* **TEXT PASSAGE**
-- Opening Marker --
Most scholars now accept that there was little Girty could do to prevent Crawford's death. Unlike his relationship with the Wyandot, Girty had little influence among the Delaware, for whom the execution was justifiable retribution for the massacre at Gnadenhutten. Even the Moravian missionary John Heckewelder, the first to name Girty a "white savage," believed that "it was not in the power of any man" to save Crawford.

Girty was vilified not only because he was a turncoat but because he was "race traitor" who championed the cause of Indigenous people and incited them to commit violence against whites. Early historians blamed Girty for "depredations he didn't commit and credited him for leadership he never possessed." Some falsely claimed that Girty led the 1777 Siege of Fort Henry, and that he led the forces that routed the Kentucky militia at the Battle of Blue Licks. Perversely, some even made Girty the scapegoat for Gnadenhutten, arguing that had the "renegade" not incited Indigenous warriors to commit atrocities, the Americans would never have massacred the Moravian Lenape.

Recent scholarship has drawn on the textual evidence contained in the Wisconsin Historical Society's Draper Manuscript Collection to provide a more balanced and nuanced account of Girty's life. Historian Lyman Copeland Draper spent much of his career collecting information about Girty and other frontiersmen and interviewed several who had known or encountered Girty. Among those interviewed were Elizabeth Turner, who had been a captive of the Wyandot at the time Crawford was killed, and Girty's daughter, Sarah. Access to the Draper collection and other primary sources has permitted authors such as Colin Calloway, David Barr, and Phillip Hoffman to dispel many of the myths surrounding Girty, however, he remains a controversial figure.

==Representation in culture==
- In his 1846 novel Simon Girty: the Outlaw – An Historical Romance, Uriah James Jones depicts Girty as a "fanatical tomahawk-waving warmonger."
- Simon Girty: "The White Savage"—A Romance of the Border is an 1880 novel by Charles McKnight that presents Girty in a somewhat more favourable light.
- Girty is sympathetically portrayed in historical writer Allan Eckert's The Frontiersmen and That Dark and Bloody River, however, his use of invented dialogue and filling historical gaps with conjecture tends to damage his credibility.
-- Closing Marker --
* **DATA TO EXAMINE**
-- Opening Marker --
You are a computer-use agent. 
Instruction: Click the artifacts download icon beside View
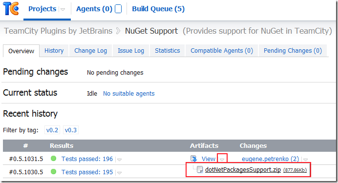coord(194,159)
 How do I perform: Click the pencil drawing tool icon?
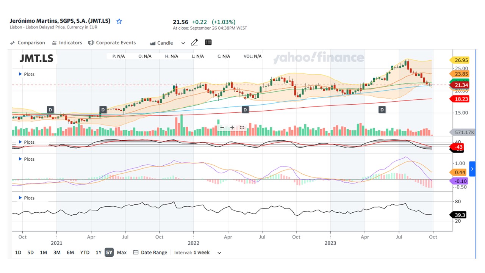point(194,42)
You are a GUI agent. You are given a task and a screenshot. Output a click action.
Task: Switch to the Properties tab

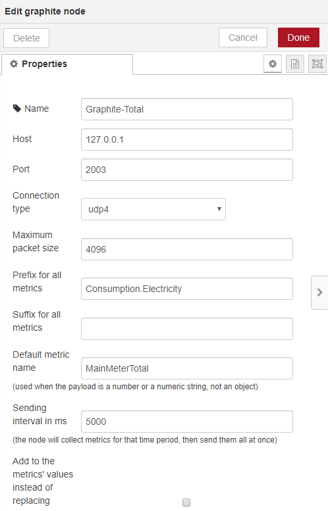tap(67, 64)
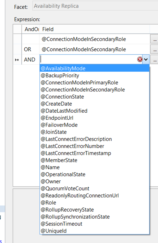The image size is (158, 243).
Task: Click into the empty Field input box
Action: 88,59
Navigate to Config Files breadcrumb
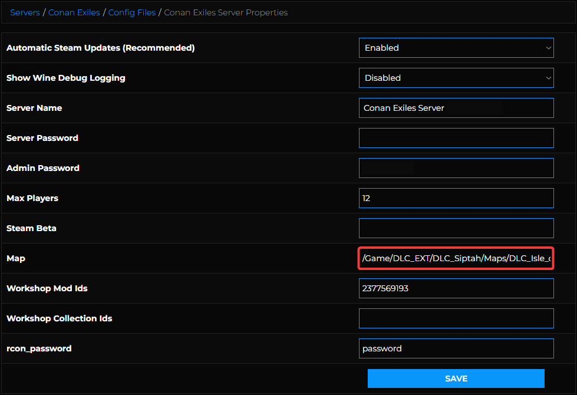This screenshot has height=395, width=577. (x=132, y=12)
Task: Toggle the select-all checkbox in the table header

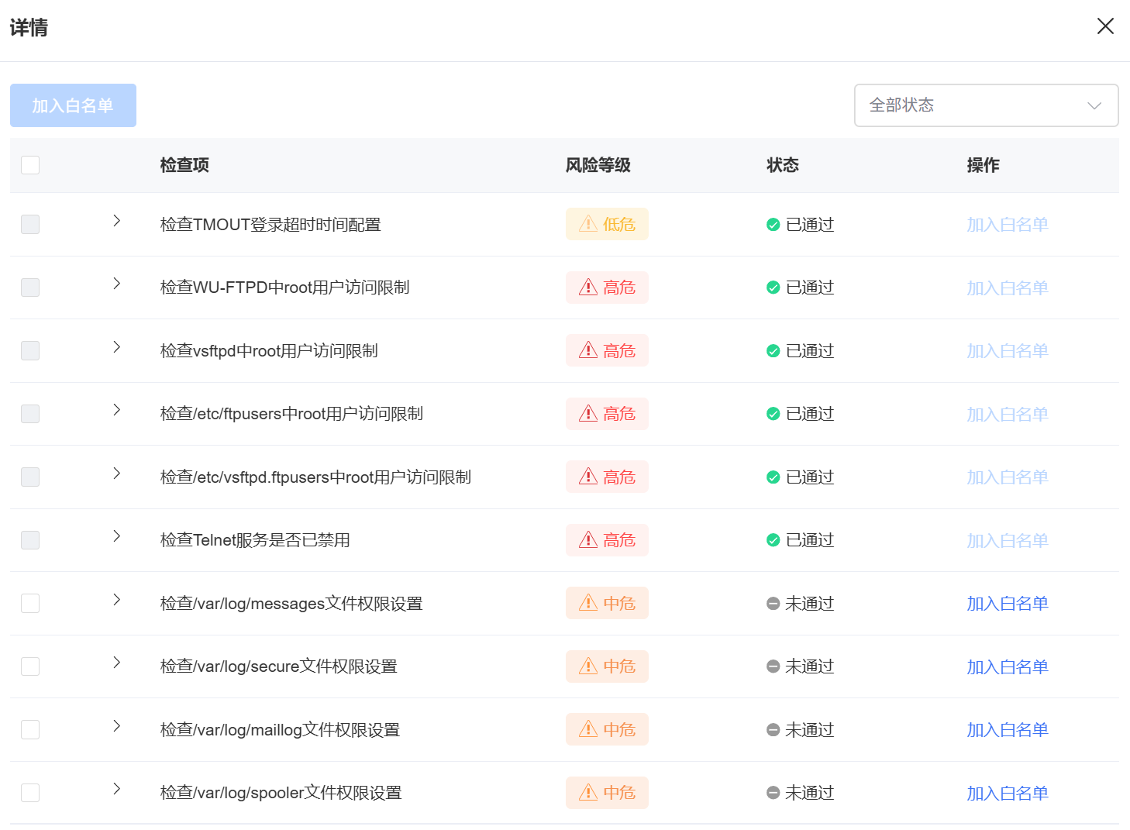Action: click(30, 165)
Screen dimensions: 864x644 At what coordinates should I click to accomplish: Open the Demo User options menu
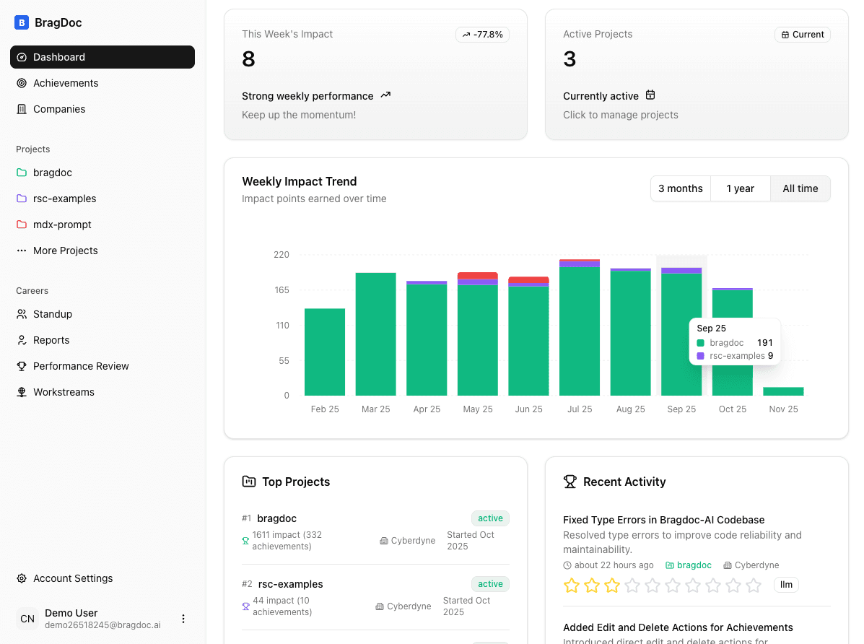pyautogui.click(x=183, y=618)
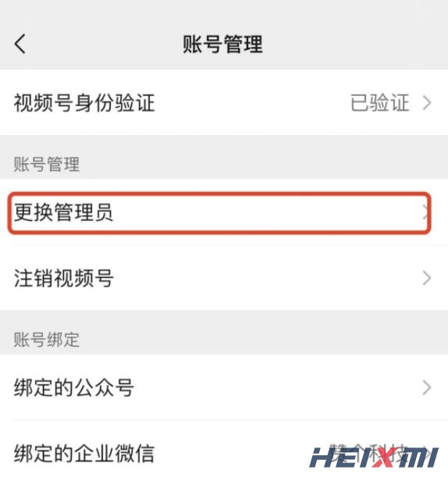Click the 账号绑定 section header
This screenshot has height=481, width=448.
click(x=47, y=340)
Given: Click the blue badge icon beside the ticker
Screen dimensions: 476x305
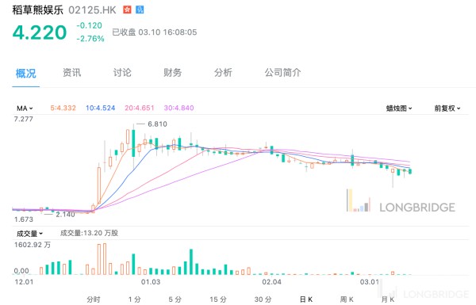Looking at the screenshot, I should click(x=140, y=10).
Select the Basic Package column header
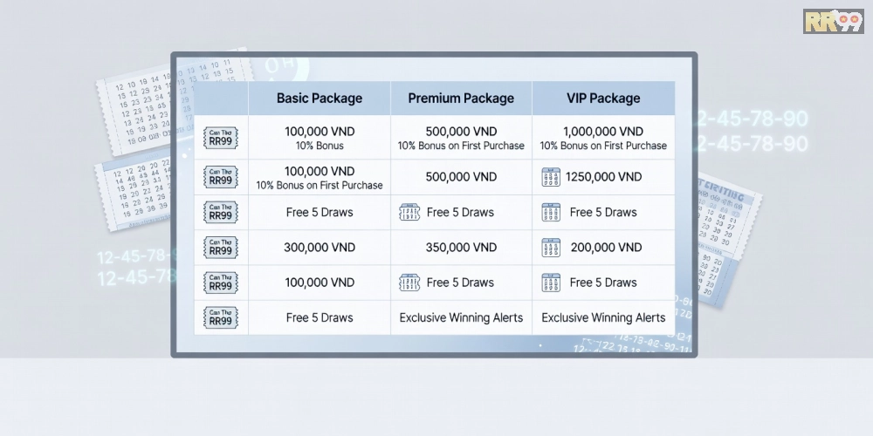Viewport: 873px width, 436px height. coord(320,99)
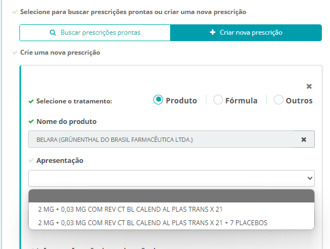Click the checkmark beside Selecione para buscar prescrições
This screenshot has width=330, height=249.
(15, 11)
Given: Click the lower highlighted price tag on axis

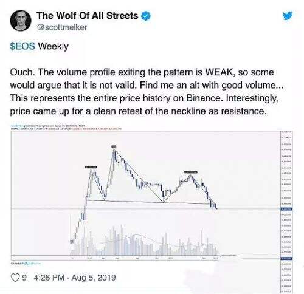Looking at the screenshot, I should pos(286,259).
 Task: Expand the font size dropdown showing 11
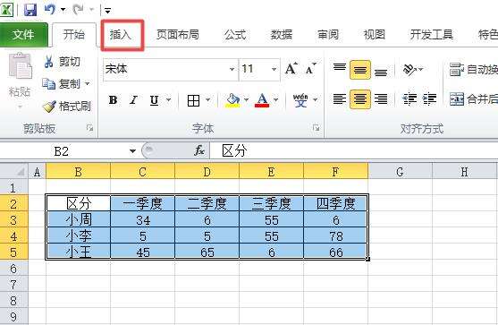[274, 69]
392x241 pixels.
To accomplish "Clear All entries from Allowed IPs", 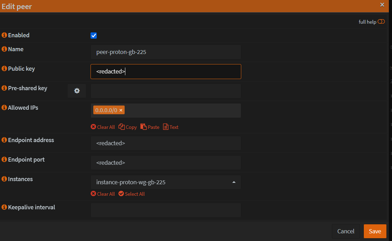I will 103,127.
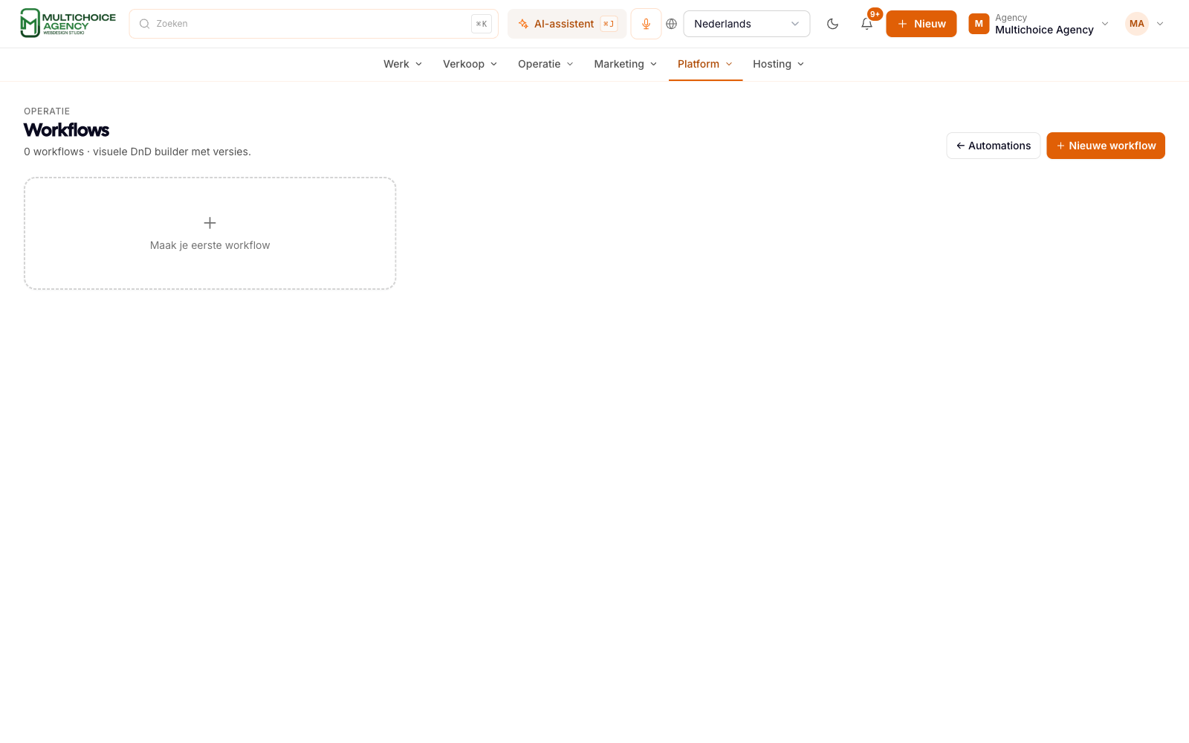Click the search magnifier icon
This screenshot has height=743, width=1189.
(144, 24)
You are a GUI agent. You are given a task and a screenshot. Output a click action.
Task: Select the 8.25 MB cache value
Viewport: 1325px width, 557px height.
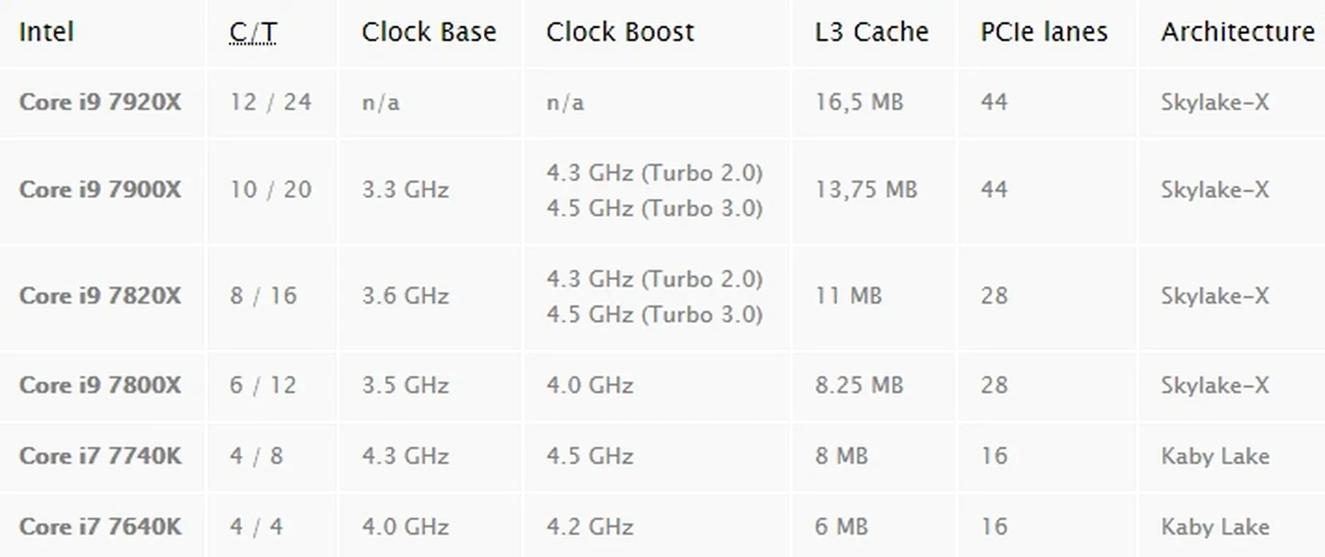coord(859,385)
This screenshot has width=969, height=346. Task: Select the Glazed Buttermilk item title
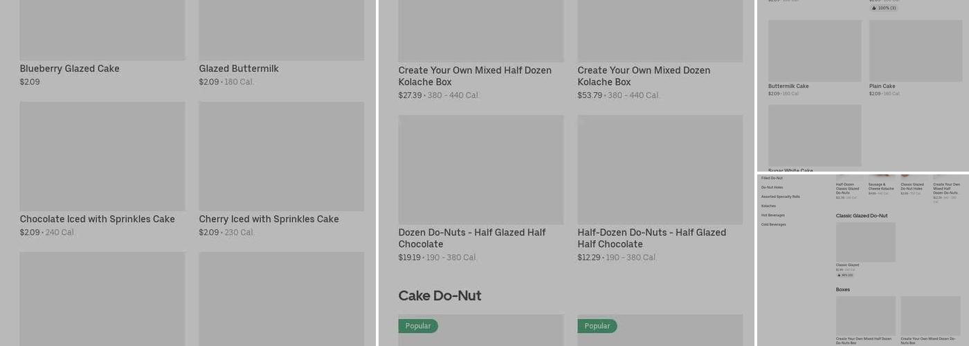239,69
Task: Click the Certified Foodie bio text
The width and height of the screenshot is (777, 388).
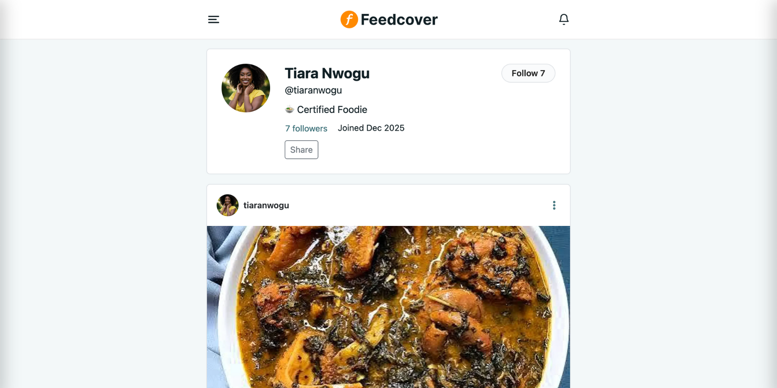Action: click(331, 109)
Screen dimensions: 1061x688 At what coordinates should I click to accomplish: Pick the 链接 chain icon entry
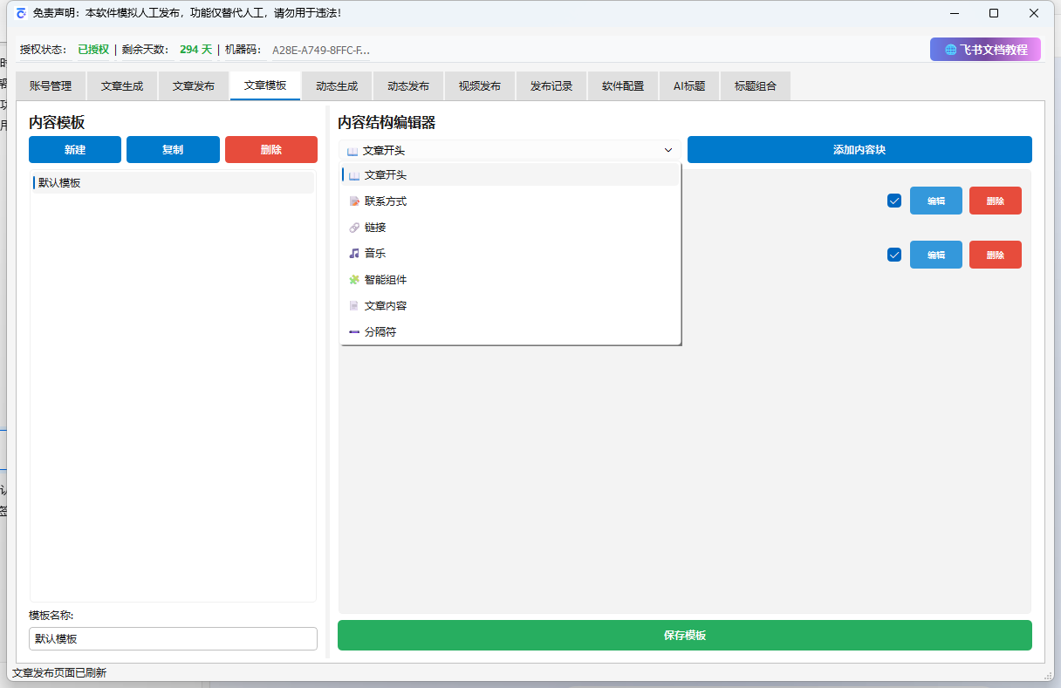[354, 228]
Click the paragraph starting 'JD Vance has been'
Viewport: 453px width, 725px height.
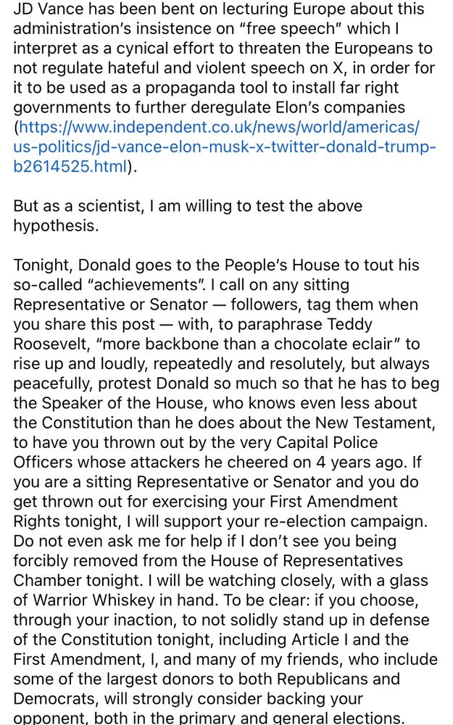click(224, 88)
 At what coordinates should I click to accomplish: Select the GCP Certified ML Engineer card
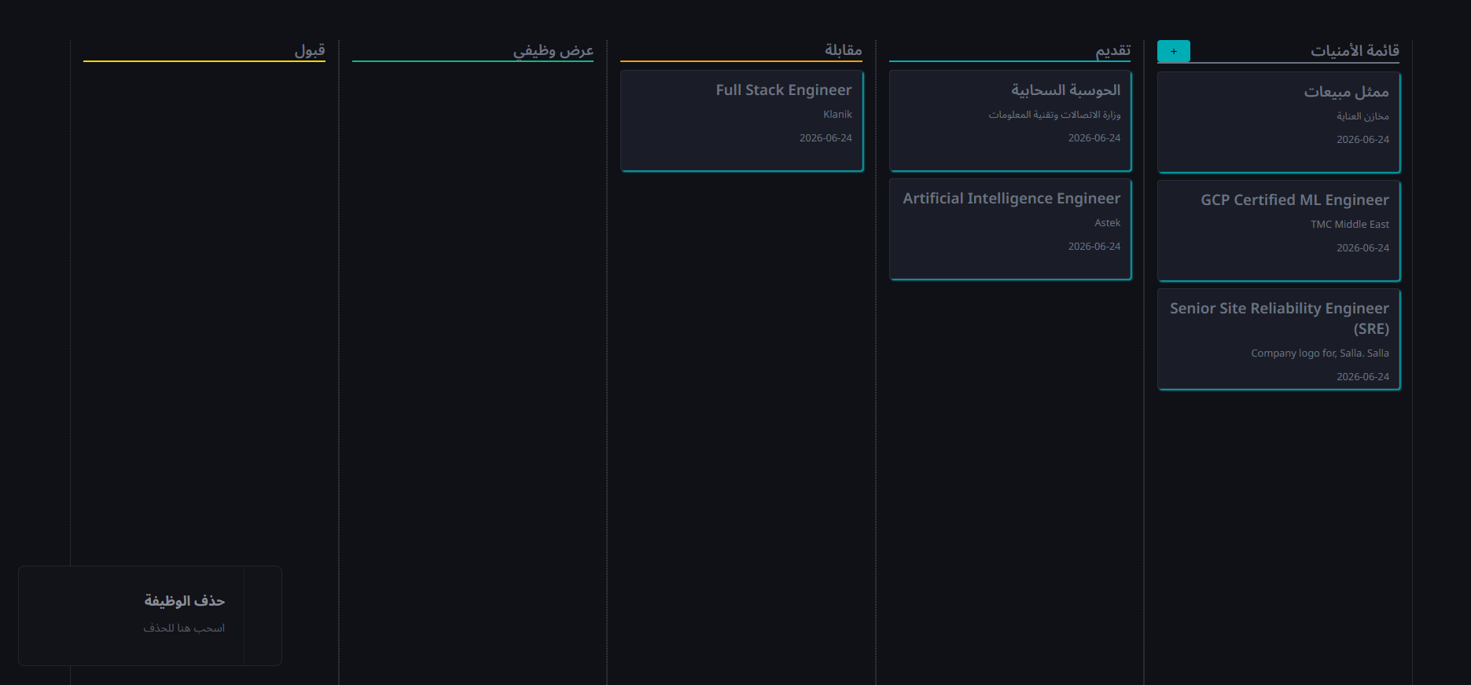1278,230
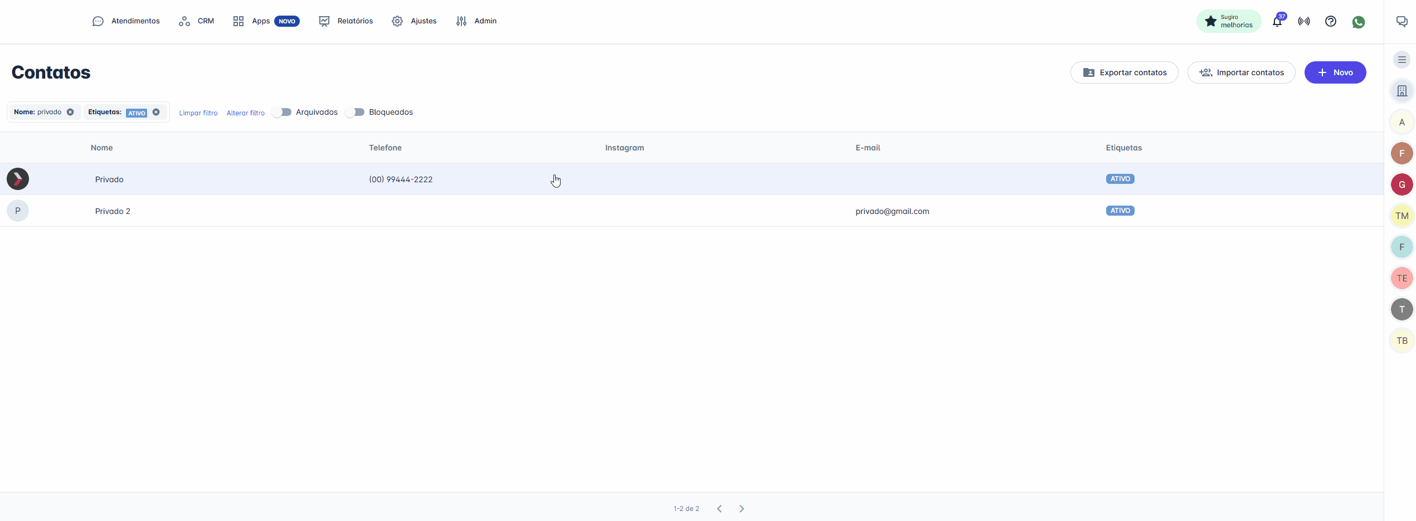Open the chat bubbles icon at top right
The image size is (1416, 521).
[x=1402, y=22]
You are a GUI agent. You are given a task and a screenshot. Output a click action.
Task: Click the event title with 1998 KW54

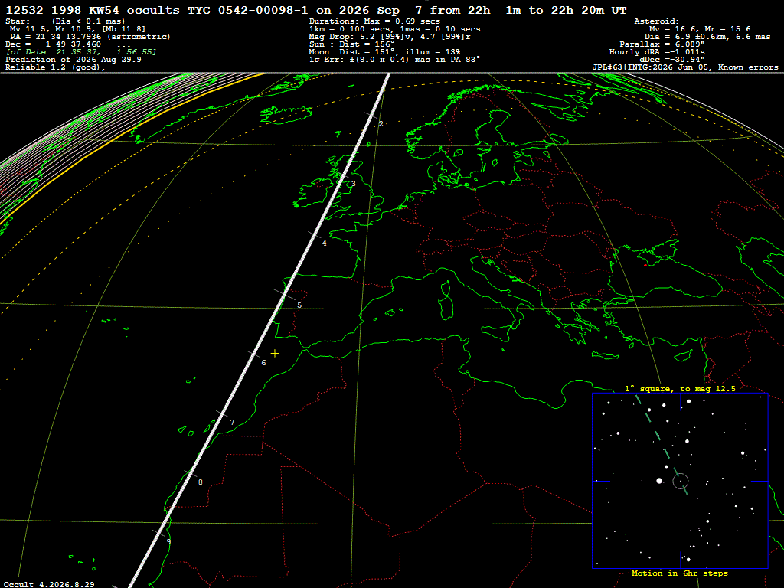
-- Closing Marker --
* **PROMPT A**
Answer these questions from the Simon Girty passage:
(i) Who was the first to name Girty a "white savage"?
(ii) Which institution holds the Draper Manuscript Collection?
(iii) In what year was Charles McKnight's novel about Girty published?
* **PROMPT B**
Echo part of the Simon Girty passage word for word. Begin at the words "- Girty is sympathetically" and stop after "damage his credibility.".
* **PROMPT C**
Proceed with the Simon Girty passage, writing what comes after its final line.

* **ANSWER A**
(i) The Moravian missionary John Heckewelder
(ii) The Wisconsin Historical Society
(iii) 1880

* **ANSWER B**
- Girty is sympathetically portrayed in historical writer Allan Eckert's The Frontiersmen and That Dark and Bloody River, however, his use of invented dialogue and filling historical gaps with conjecture tends to damage his credibility.

* **ANSWER C**
- Girty, along with his brothers, is vilified in novelist Zane Grey's frontier trilogy series Betty Zane, The Spirit of the Border and The Last Trail. In the second novel of the trilogy, Grey made Girty and his brother James directly responsible for the Gnadenhutten massacre.
- Girty was played by American actor John Carradine in the 1936 film Daniel Boone directed by David Howard. In the film, Girty is killed by Boone.
- Girty is featured as one of the jury members in Stephen Vincent Benét's 1936 short story "The Devil and Daniel Webster" and in the 1941 movie of the same title. Benét describes Girty as "Simon Girty, the renegade, who saw white men burned at the stake, and whooped with the Indians to see them burn. His eyes were green like a catamount's, and the stains on his hunting shirt did not come from the blood of the deer."
- Girty is the main character in Timothy Truman's two volume graphic novel Wilderness: The True Story of Simon Girty the Renegade.
- Girty is a major character in Paul Green's Trumpet in the Land, Ohio's official state play, and the protagonist of Joe Bonamico and Mark Durbin's The White Savage.
- Girty decision to fight on behalf of Native Americans is the inspiration for the 2002 song "Simon Girty's Decision," by Indigenous poet, composer and instrumentalist Todd Tamanend Clark.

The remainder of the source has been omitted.